- Born: Георги Иванов Парцалев June 16, 1925 Levski, Bulgaria
- Died: October 31, 1989 (aged 64) Sofia, Bulgaria
- Occupations: Actor, Theatre
- Years active: 1956–1989

= Georgi Partsalev =

Bulgarian actor (1925–1989)

Georgi Ivanov Partsalev (Георги Иванов Парцалев; 16 June 1925 – 31 October 1989) was a Bulgarian theatre and film actor mainly known for his roles in comedies.

Born in Levski, Pleven Province in 1925, Partsalev finished high school in Pleven and studied medicine from Sofia University. In 1956, he was employed by the Satirical Theatre in Sofia. His first film role came in 1958 with Lyubimets 13. Related to the variety and satire concerts of the 1950s and 1960s, he gradually became a legend of Bulgarian comedy with his appearances in The Tied Up Balloon (1967), Whale (1970), Petimata ot Mobi Dik (1970), Three Reservists (1971), With Children at the Seaside (1972), Indian Summer (1973), Bashta mi boyadzhiyata (1974), The Phoney Civilization (1974), Farsighted for Two Diopters (1976), 13-ata godenitsa na printsa (1987), etc.
In the late 1960s, he was charged on grounds of homosexuality, in a trial that resulted in the legalization of homosexuality in Bulgaria in 1968.
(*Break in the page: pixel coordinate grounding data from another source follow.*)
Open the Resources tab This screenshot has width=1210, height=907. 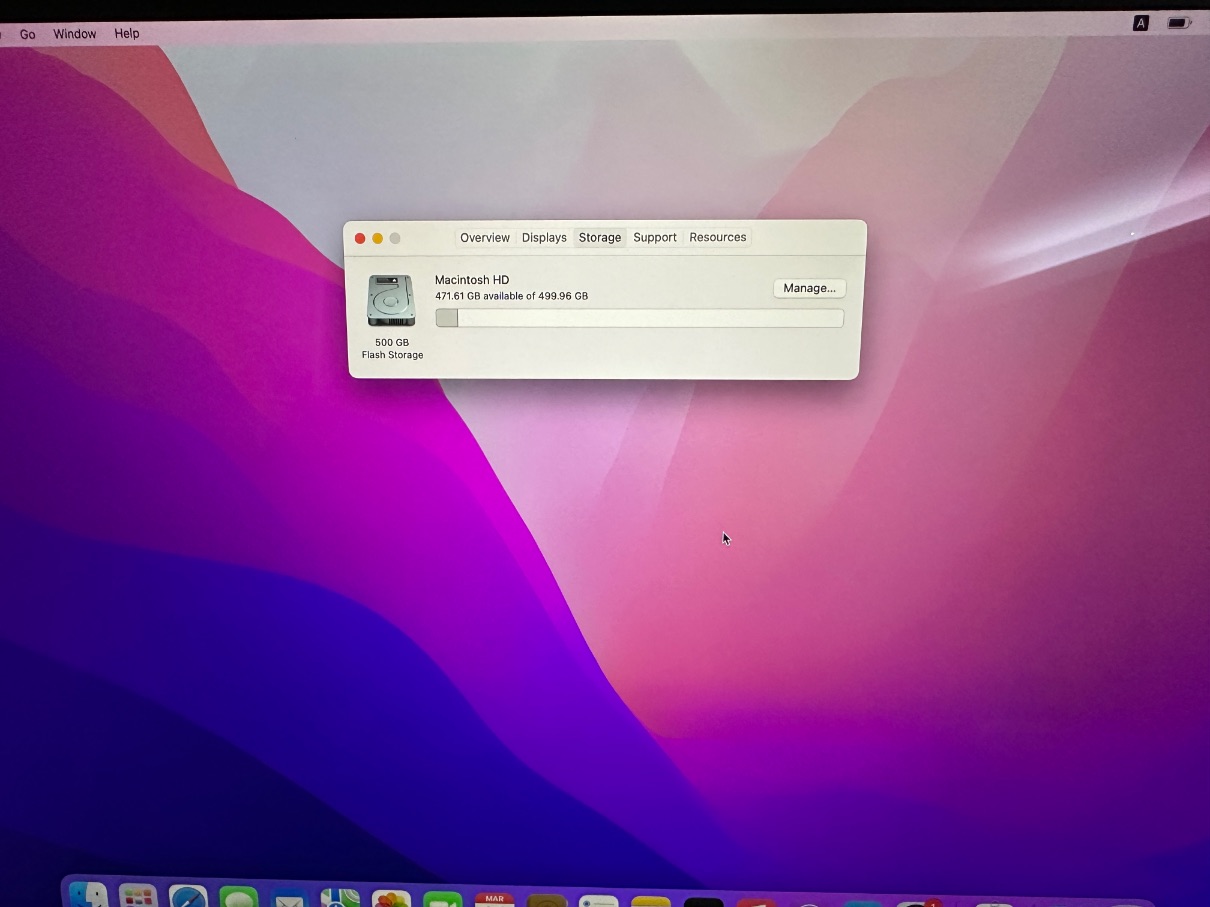(717, 238)
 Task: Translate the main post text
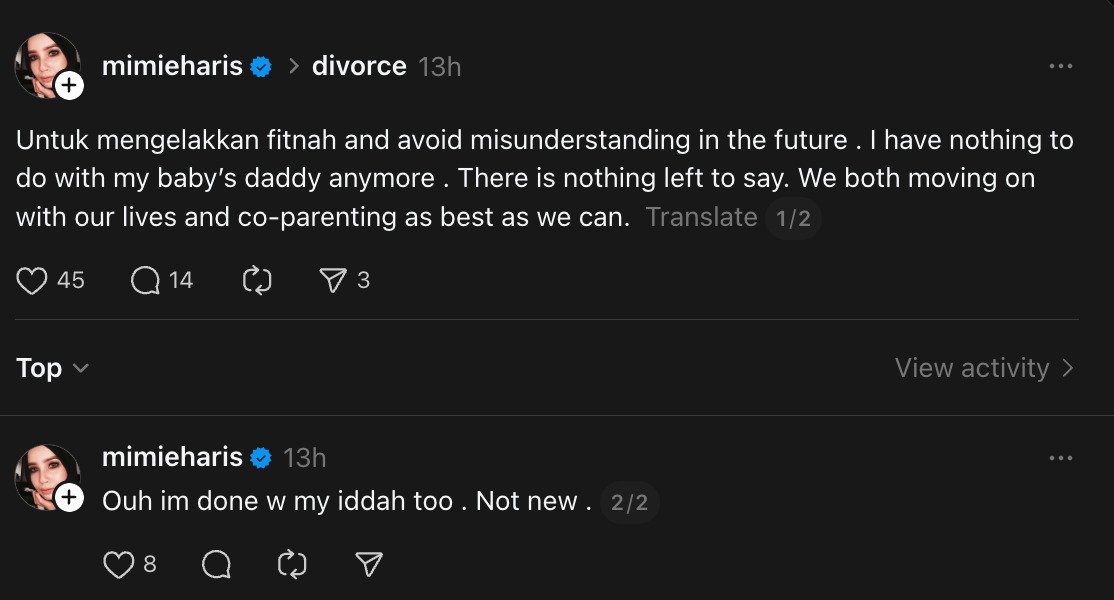701,217
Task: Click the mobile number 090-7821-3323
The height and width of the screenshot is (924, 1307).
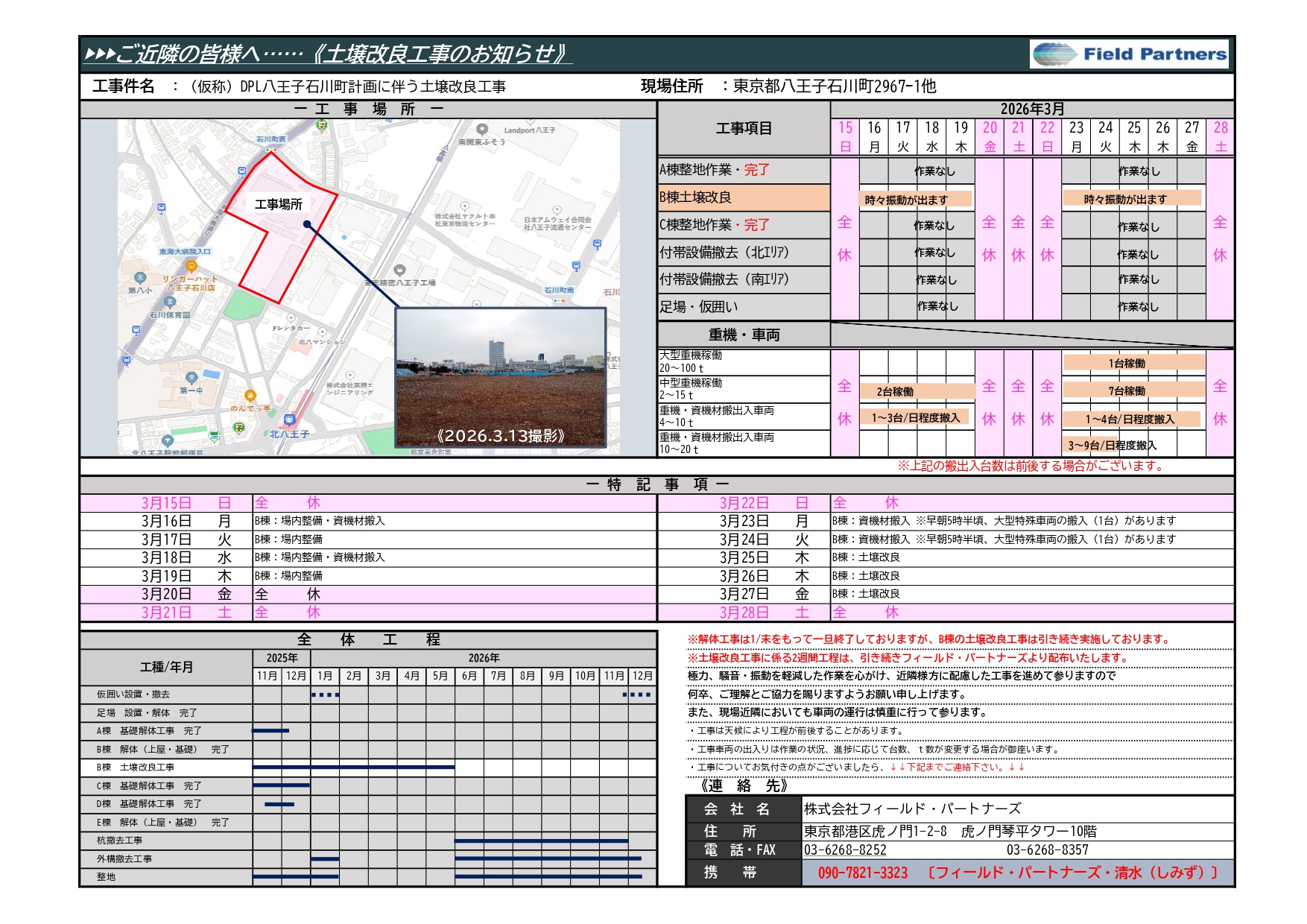Action: point(862,873)
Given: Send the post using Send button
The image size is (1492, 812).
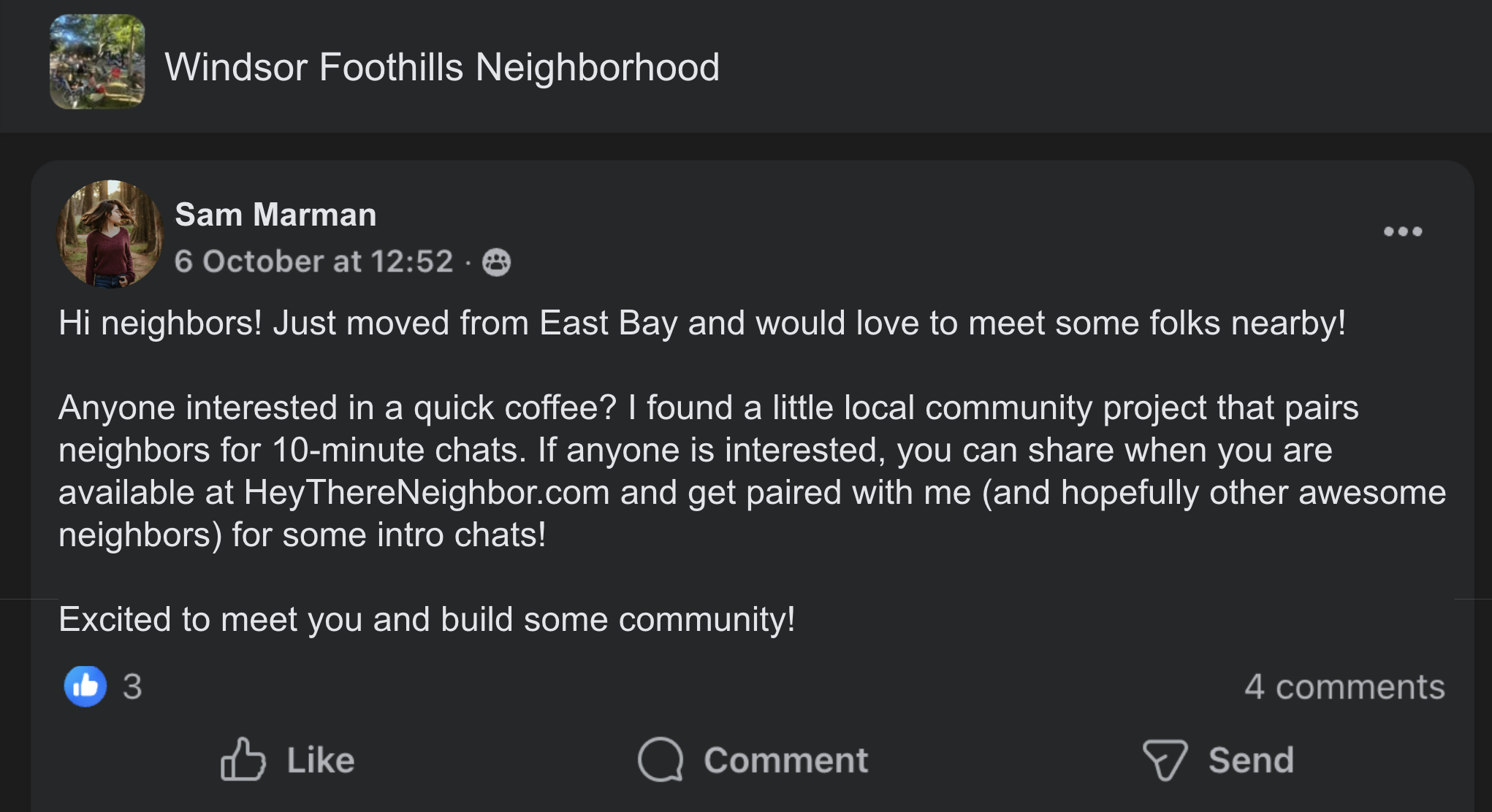Looking at the screenshot, I should 1217,759.
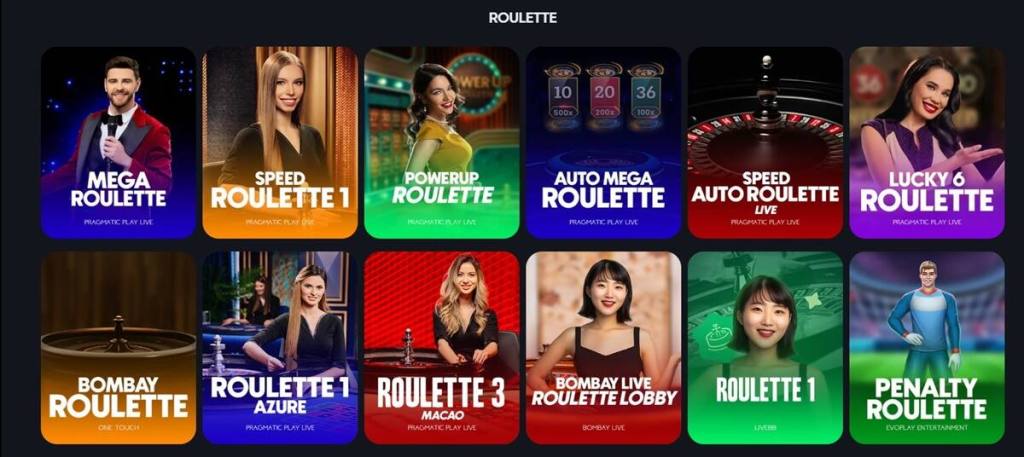Click the Power Up neon sign

tap(476, 84)
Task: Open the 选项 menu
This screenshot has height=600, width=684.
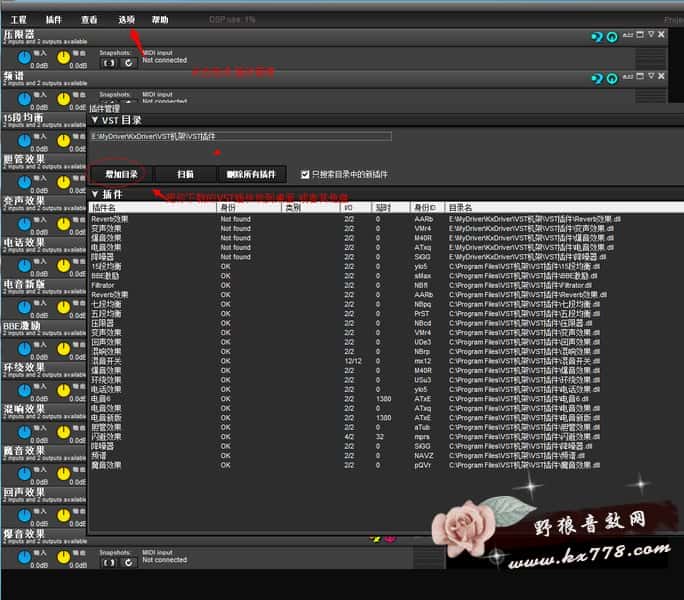Action: tap(126, 19)
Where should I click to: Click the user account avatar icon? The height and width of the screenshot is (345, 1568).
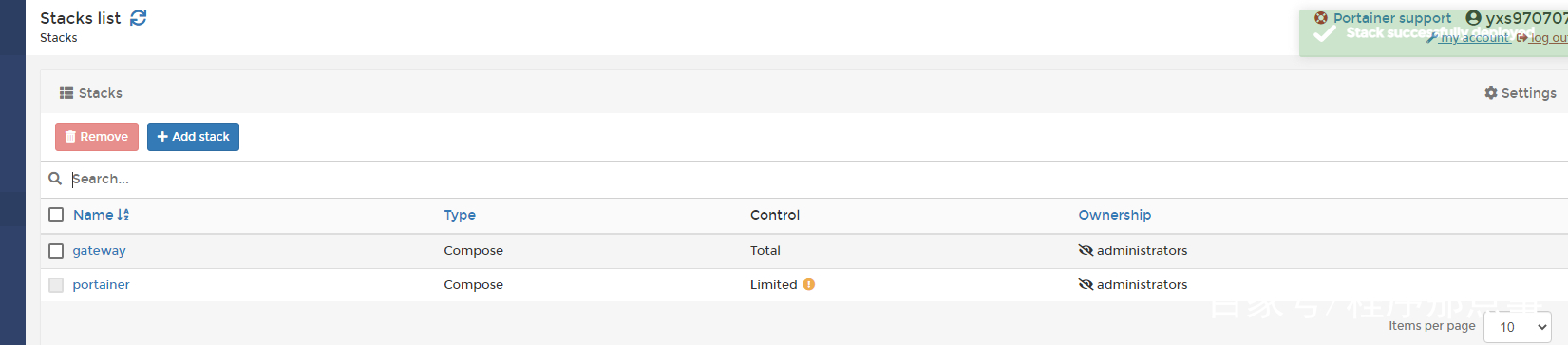[x=1474, y=18]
Partsalev died in 1989 in Sofia, at an age of 64. He never married or had any children and after his death his acquaintances have claimed he was gay.

The community centre (chitalishte) and a street in his hometown have been named after Partsalev. Also, in his hometown, there is a memorial museum, dedicated to Partsalev.

==Literature==
- Илия Ангелов, „Тъжният клоун Георги Парцалев“. ИК "ДБ Мария", 2002.
- Севелина Гьорова, „Георги Парцалев. Сълзата на Дон Кихот“. София: Дамян Яков, 2005. ISBN 954-527-299-6.
- Иван Келиванов, „На лицето усмивка, на сърцето тъга“.